Lacking the inbuilt lyrical star turns of Die Walküre, Das Rheingold is a considerably more difficult opera to record with distinction.
Melba’s latest release in its immortalisation of the 1998 Adelaide production of Der Ring des Nibelungen by the State Opera of South Australia, the nation’s first fully home-grown staging of the tetralogy, underscores that point at several turns: there are no Stuart Skeltons, Deborah Riedels or Lisa Gasteens to dazzle the ears ...
The sound, as was the case with Melba’s Die Walküre, is stupendous … the massive booklet is … exemplary and actually printed in type large enough to read with ease, unlike the many CD releases these days …
John Wegner’s Alberich starts off a trifle ordinarily, but soon hits a highly impressive stride … he is splendid as the whingeing prisoner and infuriated victim of godly theft he becomes later in the opera.
Christopher Doig’s Loge is more impressive on the CD than in the flesh and Andrew Brunsdon’s Froh leaps briefly out of the ruck of minor gods toward the end for its solid tenor quality and lyric flow. Likewise Liane Keegan’s Erda: as rich and fruity a reading of the role as they come …

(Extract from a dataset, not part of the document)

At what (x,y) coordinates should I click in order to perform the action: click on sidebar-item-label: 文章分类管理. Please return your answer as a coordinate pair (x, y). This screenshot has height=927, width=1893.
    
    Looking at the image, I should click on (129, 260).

There are satisfying moments for the giants of Andrew Collis and David Hibbard, and Alberich’s transformations into monster and toad work reasonably well in the theatre of the mind ...

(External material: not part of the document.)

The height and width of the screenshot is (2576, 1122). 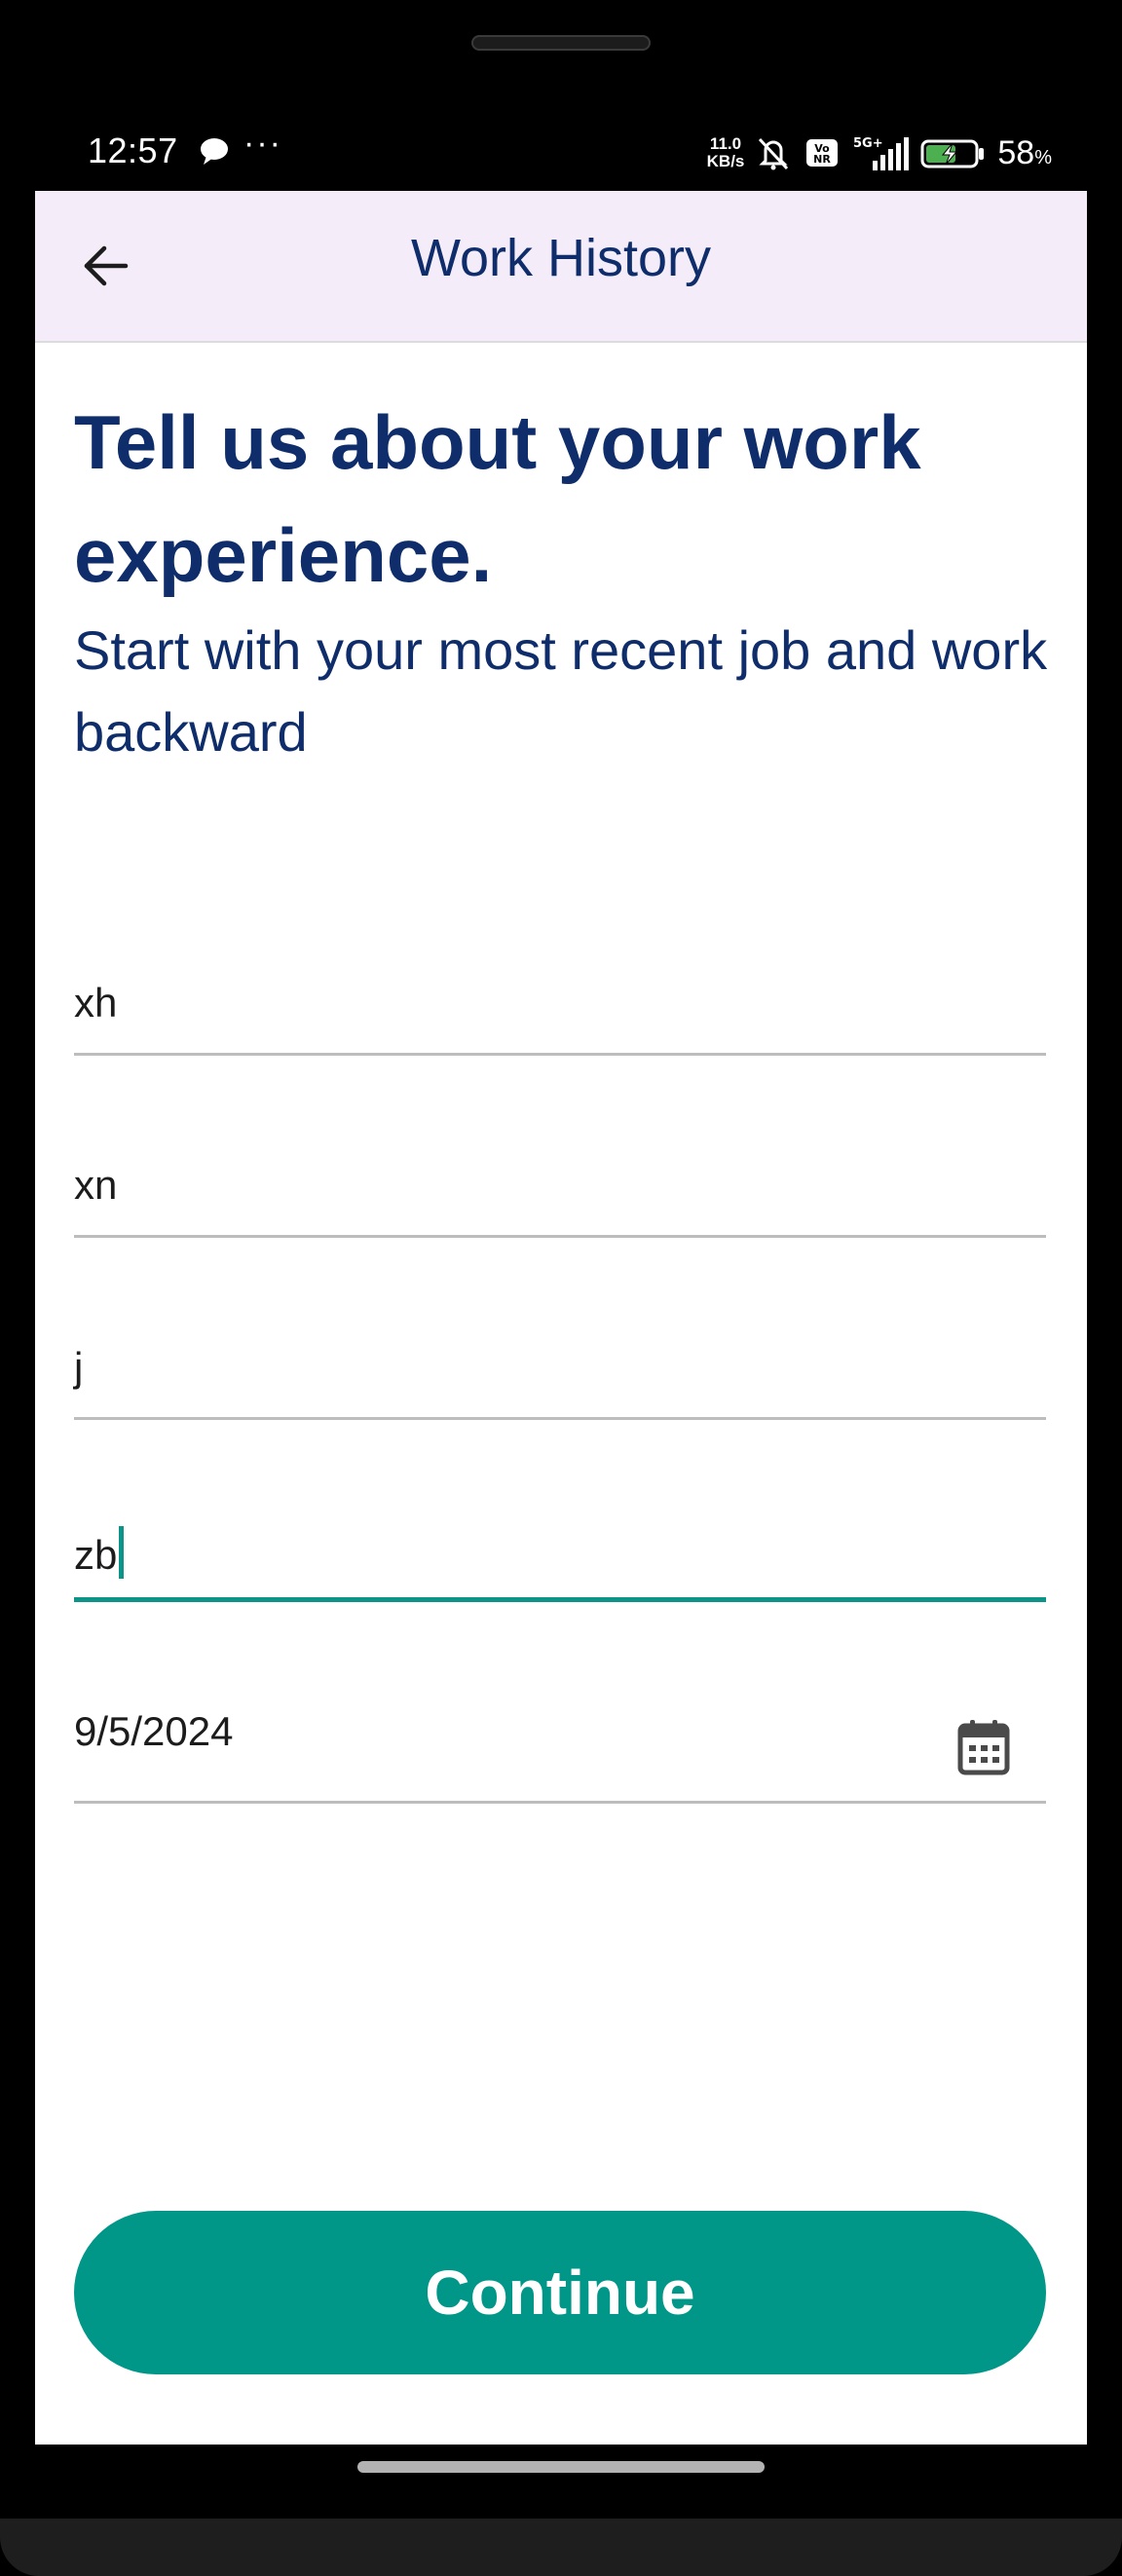 I want to click on network-speed-unit: KB/s, so click(x=726, y=161).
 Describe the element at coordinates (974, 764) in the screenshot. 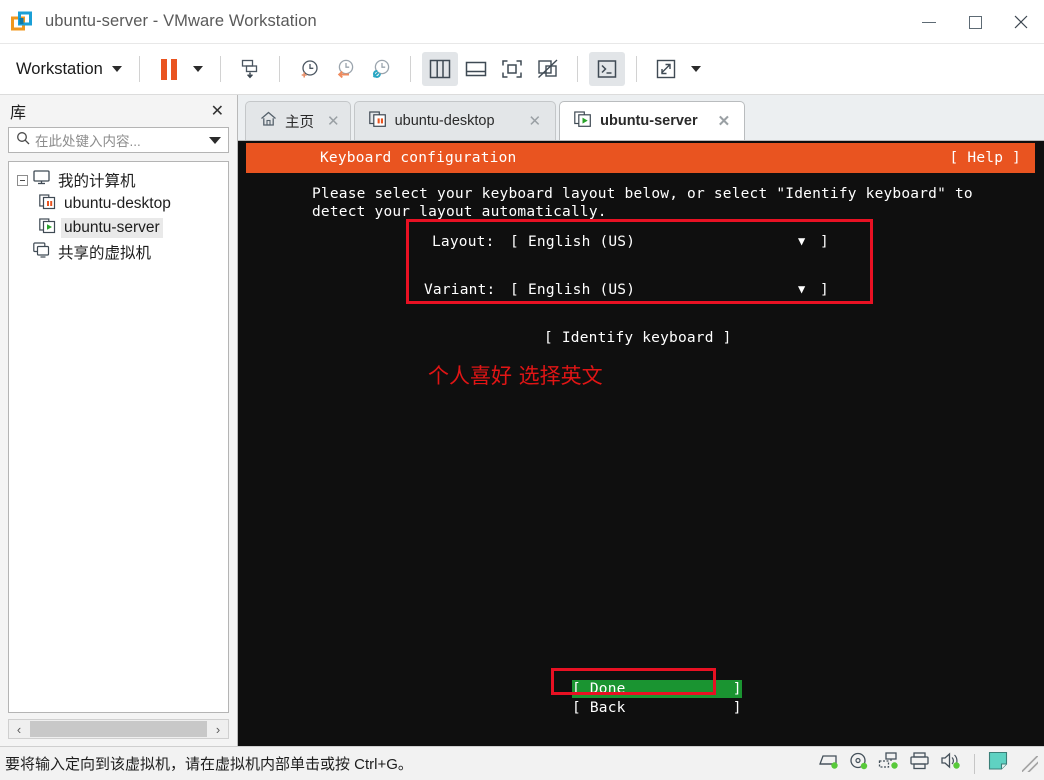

All round, this is a valuable release for the permanence it lends to the 2004 ground-breaking Adelaide production of the first quarter of the Ring; we look forward with enthusiasm to the completion of the daunting Melba Records project during the first half of this year. Siegfried is scheduled for release next month, and Götterdämmerung will complete the SOSA tetralogy in June.